→ **Task**: For the entries that follow, restate word for word the line containing "Click the 54355 obsid label in middle plot", the line containing "Task: Open the 帮助(H) menu", and every line that lies between them.
________
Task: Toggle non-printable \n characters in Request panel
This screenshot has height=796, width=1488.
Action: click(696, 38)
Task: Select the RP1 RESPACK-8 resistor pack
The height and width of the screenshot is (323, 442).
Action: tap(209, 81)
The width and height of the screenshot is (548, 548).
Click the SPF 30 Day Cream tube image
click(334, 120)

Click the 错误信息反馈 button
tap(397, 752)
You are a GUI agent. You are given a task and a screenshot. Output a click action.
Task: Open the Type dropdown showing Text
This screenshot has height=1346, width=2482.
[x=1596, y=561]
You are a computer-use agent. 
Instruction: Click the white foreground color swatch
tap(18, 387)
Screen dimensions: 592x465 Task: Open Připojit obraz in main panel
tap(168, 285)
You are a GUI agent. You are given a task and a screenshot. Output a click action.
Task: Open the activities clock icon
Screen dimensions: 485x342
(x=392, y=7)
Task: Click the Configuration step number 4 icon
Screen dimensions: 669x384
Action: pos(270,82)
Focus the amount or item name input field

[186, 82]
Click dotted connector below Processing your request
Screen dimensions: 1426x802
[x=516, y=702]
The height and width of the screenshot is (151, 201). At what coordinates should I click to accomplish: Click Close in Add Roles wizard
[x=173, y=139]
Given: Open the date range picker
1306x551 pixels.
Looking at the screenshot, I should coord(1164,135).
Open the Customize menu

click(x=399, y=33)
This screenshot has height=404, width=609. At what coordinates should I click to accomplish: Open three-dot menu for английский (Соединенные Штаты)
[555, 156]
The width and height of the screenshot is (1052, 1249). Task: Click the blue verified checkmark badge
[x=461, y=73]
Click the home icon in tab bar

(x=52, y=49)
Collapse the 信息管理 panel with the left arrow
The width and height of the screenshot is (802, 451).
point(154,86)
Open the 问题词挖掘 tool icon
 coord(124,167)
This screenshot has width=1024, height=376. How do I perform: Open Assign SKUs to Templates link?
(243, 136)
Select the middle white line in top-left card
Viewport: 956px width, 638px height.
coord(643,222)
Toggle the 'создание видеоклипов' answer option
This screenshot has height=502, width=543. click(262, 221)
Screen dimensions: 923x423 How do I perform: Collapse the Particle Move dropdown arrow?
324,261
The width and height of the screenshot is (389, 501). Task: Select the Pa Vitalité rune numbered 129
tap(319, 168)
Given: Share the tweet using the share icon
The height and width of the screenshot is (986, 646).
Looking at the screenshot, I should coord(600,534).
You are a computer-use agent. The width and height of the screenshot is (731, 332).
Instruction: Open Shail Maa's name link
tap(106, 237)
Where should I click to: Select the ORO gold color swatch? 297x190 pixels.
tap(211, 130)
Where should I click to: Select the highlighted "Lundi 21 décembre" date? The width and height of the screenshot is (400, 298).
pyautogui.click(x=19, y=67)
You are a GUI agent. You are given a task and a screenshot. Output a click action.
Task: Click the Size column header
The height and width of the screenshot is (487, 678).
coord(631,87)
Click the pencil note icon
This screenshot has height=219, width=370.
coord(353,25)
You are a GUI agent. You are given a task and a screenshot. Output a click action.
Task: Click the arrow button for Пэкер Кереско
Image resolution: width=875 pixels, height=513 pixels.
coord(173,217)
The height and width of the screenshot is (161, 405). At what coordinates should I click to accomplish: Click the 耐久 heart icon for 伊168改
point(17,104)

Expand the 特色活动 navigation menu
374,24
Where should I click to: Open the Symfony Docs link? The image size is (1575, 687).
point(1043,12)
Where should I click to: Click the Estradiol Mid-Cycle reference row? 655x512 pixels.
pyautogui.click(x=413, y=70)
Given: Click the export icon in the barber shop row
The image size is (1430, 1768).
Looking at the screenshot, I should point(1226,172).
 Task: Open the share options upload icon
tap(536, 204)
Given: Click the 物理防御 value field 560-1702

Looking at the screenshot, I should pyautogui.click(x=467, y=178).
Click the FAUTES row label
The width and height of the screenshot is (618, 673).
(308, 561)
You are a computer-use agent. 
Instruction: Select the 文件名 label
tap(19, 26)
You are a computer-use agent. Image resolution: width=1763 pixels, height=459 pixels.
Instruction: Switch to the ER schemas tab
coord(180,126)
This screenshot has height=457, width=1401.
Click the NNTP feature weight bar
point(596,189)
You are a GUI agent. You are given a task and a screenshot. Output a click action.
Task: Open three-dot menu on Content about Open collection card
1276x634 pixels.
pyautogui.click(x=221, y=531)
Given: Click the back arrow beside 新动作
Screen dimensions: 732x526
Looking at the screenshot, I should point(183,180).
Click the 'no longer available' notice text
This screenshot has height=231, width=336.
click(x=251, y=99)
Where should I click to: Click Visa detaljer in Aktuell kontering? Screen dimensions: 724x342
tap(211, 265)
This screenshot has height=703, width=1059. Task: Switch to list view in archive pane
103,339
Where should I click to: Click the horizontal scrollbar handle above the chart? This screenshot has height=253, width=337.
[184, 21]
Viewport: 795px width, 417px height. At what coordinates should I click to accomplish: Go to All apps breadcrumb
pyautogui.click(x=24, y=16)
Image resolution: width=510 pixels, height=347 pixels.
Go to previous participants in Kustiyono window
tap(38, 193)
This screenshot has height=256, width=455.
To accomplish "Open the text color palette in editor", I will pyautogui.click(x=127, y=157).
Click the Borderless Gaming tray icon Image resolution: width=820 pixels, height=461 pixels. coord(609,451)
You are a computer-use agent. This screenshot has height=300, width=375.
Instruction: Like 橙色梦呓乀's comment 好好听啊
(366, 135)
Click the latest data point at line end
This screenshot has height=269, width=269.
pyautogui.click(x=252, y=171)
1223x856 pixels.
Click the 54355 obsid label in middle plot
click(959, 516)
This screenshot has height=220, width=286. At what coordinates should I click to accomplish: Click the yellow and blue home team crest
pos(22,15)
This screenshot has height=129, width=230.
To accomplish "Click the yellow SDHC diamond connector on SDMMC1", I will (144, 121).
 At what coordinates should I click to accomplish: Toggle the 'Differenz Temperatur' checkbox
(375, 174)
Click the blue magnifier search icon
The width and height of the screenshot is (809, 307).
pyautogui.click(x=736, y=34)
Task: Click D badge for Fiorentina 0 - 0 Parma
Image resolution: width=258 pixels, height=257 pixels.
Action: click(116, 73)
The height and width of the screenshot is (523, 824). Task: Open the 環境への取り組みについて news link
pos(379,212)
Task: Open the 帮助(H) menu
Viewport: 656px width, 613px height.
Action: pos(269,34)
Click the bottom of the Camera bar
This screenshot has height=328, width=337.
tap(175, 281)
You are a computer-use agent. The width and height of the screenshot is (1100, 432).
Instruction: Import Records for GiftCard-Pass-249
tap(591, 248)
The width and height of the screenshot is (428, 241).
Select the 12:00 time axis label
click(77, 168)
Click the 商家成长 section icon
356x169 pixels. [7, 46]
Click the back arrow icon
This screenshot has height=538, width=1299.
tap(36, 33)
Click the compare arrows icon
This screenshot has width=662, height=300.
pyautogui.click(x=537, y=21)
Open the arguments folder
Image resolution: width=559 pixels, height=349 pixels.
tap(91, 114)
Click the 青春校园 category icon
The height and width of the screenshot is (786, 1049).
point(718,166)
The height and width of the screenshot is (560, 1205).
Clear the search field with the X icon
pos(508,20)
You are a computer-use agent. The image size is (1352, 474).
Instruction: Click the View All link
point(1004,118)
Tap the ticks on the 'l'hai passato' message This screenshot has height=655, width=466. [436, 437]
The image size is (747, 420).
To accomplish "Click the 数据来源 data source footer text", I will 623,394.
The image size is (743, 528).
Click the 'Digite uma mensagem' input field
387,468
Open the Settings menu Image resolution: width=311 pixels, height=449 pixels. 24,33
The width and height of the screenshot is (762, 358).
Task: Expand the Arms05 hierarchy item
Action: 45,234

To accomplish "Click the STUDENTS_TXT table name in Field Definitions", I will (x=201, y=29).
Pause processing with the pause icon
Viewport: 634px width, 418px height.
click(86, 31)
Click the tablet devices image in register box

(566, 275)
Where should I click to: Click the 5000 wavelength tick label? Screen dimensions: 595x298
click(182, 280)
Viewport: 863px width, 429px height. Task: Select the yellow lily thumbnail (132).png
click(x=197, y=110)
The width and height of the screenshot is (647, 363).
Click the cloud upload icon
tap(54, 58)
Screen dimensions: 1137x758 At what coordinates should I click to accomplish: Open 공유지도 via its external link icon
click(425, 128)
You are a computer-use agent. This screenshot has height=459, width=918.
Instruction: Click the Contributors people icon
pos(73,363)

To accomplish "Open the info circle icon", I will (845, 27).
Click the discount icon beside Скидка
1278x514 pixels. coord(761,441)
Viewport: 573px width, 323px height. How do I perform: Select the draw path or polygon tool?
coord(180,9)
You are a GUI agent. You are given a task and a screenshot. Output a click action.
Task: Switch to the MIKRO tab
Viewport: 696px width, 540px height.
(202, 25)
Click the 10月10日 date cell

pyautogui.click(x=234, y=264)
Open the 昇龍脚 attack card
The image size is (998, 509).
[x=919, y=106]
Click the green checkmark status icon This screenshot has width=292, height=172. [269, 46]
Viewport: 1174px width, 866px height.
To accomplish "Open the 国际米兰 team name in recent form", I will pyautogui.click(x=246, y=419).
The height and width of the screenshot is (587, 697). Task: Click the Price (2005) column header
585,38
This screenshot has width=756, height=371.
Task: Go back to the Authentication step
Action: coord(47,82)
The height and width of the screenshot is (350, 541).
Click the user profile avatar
________
→ **Solved problem**:
Click the 54355 obsid label in middle plot
click(959, 516)
This screenshot has height=220, width=286. At what coordinates should I click to accomplish: Click the yellow and blue home team crest
pos(22,15)
This screenshot has height=129, width=230.
To accomplish "Click the yellow SDHC diamond connector on SDMMC1", I will (144, 121).
 At what coordinates should I click to accomplish: Toggle the 'Differenz Temperatur' checkbox
(375, 174)
Click the blue magnifier search icon
The width and height of the screenshot is (809, 307).
pyautogui.click(x=736, y=34)
Task: Click D badge for Fiorentina 0 - 0 Parma
Image resolution: width=258 pixels, height=257 pixels.
Action: click(116, 73)
The height and width of the screenshot is (523, 824). Task: Open the 環境への取り組みについて news link
pos(379,212)
Task: Open the 帮助(H) menu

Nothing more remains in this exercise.